## [WORK REQUIRED]
An exact transcription is needed, beginning at the line with "Where should I" and ending at the last line of the listing, with pictures left out and nothing else added.

--- DATA TO EXAMINE Enclosed Below ---

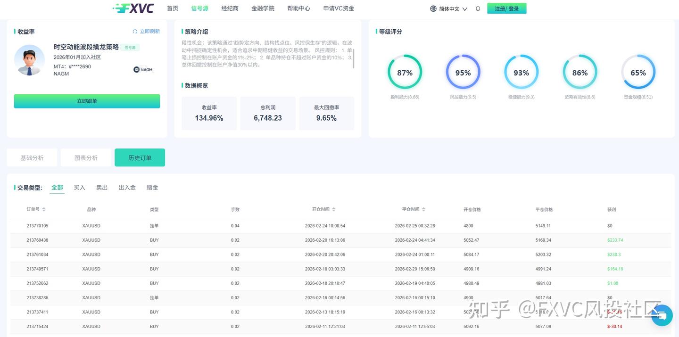The height and width of the screenshot is (337, 679).
Task: Show only 赠金 transactions
Action: pyautogui.click(x=152, y=187)
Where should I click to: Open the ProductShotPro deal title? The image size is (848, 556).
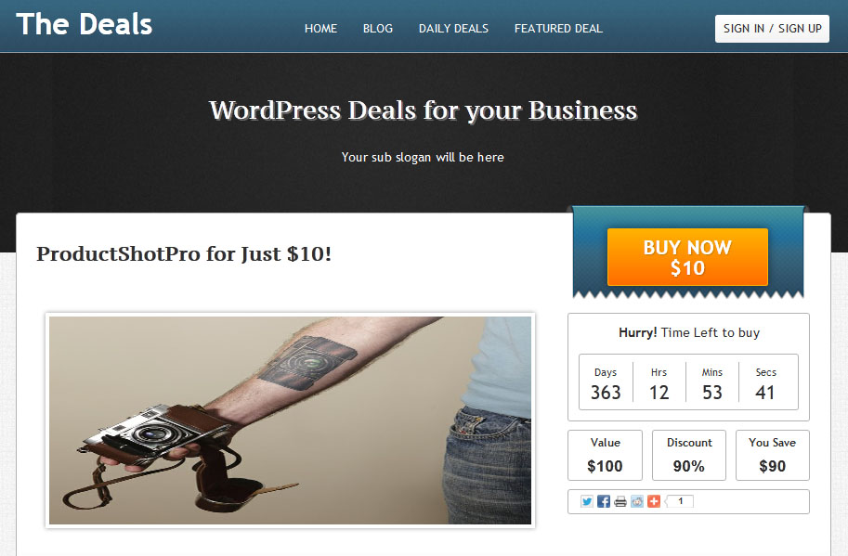(184, 253)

--- End of Enclosed DATA TO EXAMINE ---

## [SOLUTION TO THIS PROBLEM]
Where should I click to: Open the ProductShotPro deal title? The image size is (848, 556).
(184, 253)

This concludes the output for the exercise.